TASK DIRECTIONS: Send back the line that contains "1000x451 pixels. At" and all lines following it through the end of the data below, exactly, omitting pictures.

(Extracted records)
Start of Block

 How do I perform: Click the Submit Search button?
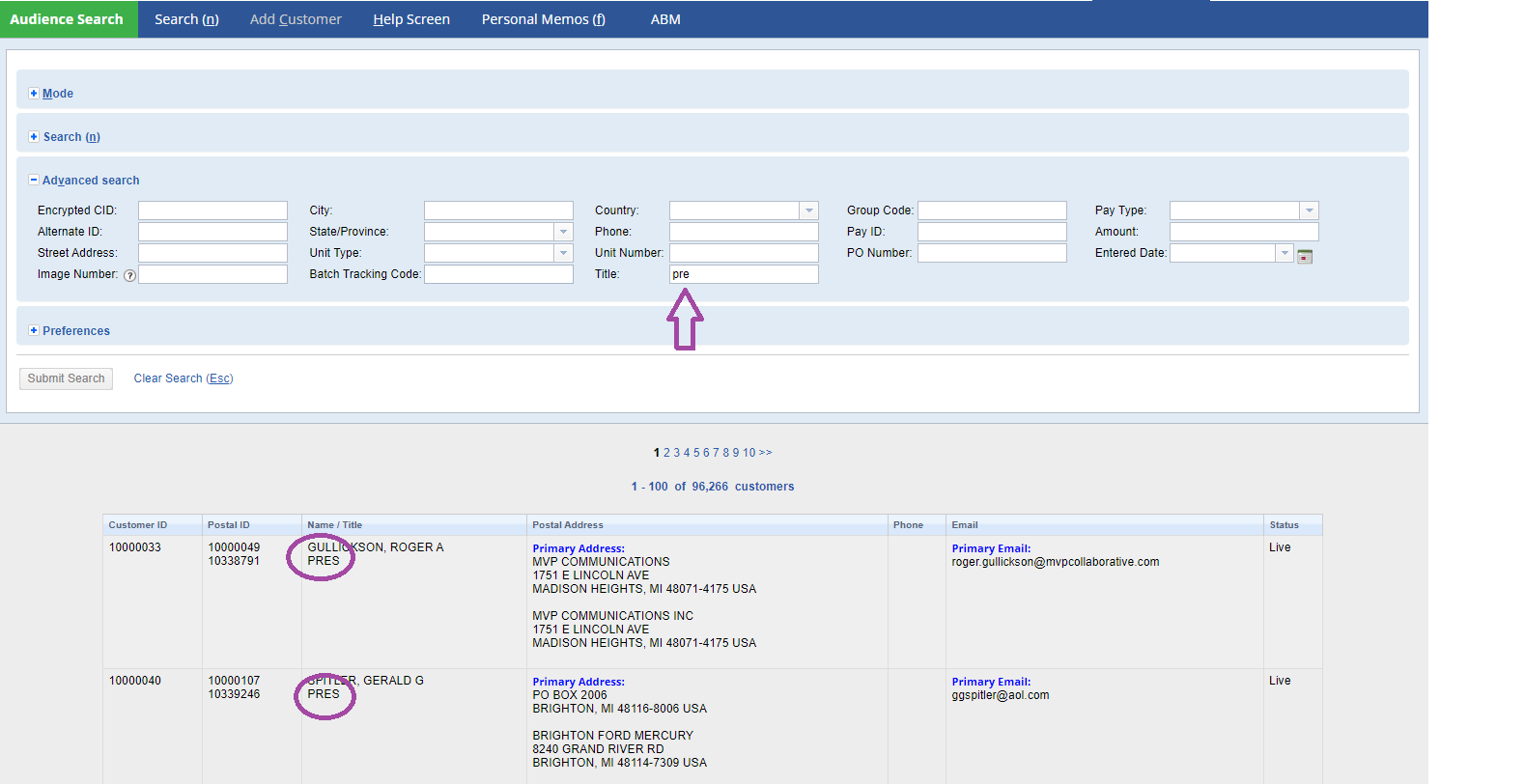pyautogui.click(x=66, y=378)
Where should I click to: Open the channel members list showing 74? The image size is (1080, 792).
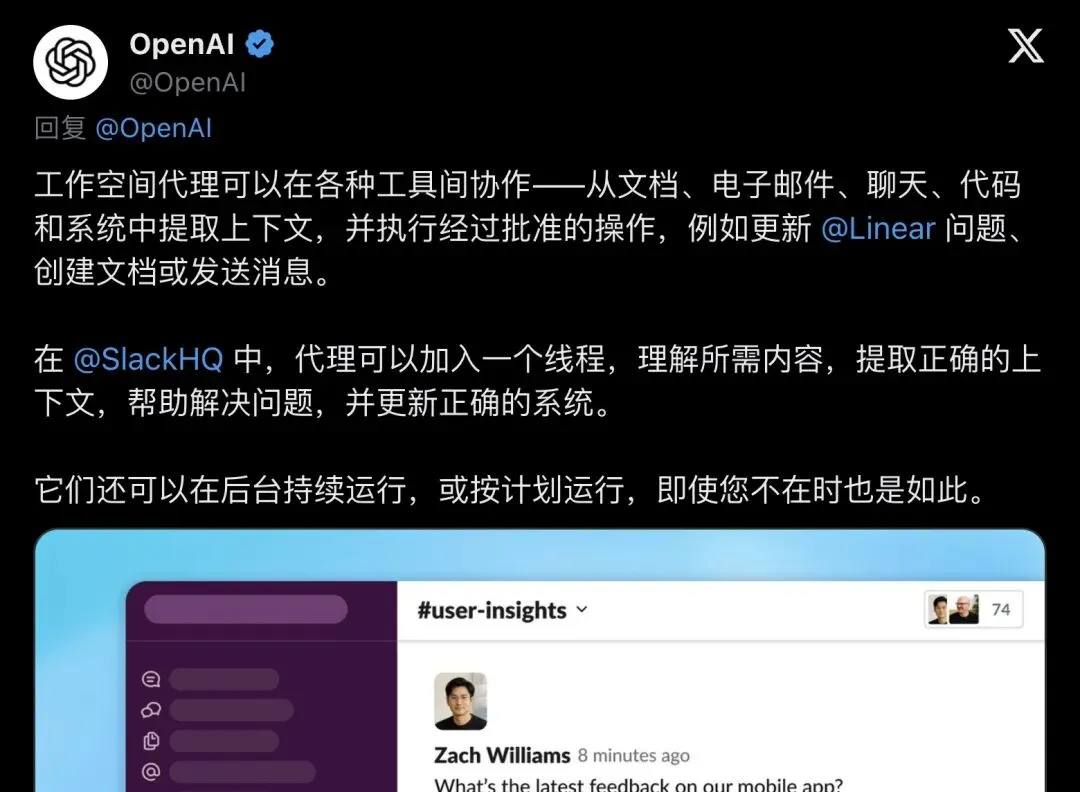coord(973,609)
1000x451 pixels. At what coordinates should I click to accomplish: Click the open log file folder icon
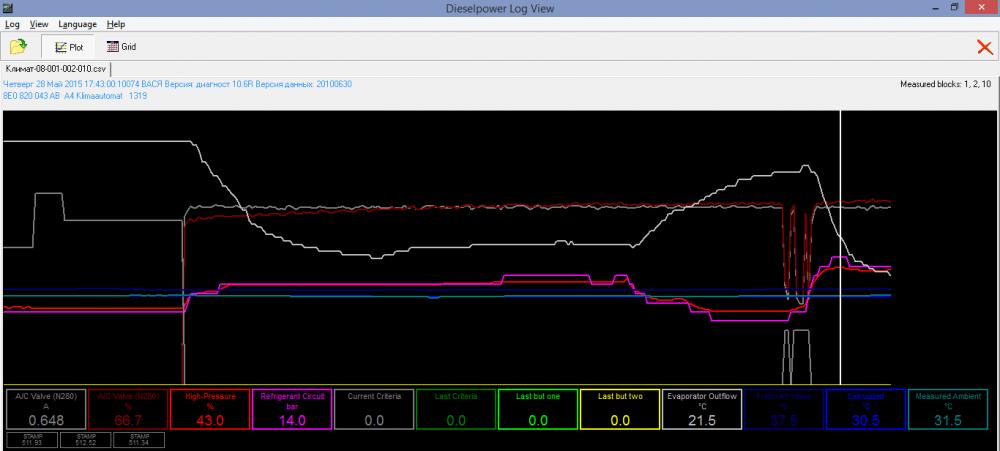(x=18, y=46)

End of Block

ANSWER TO THIS TASK:
1000x451 pixels. At what coordinates should I click to accomplish: Click the open log file folder icon
(x=18, y=46)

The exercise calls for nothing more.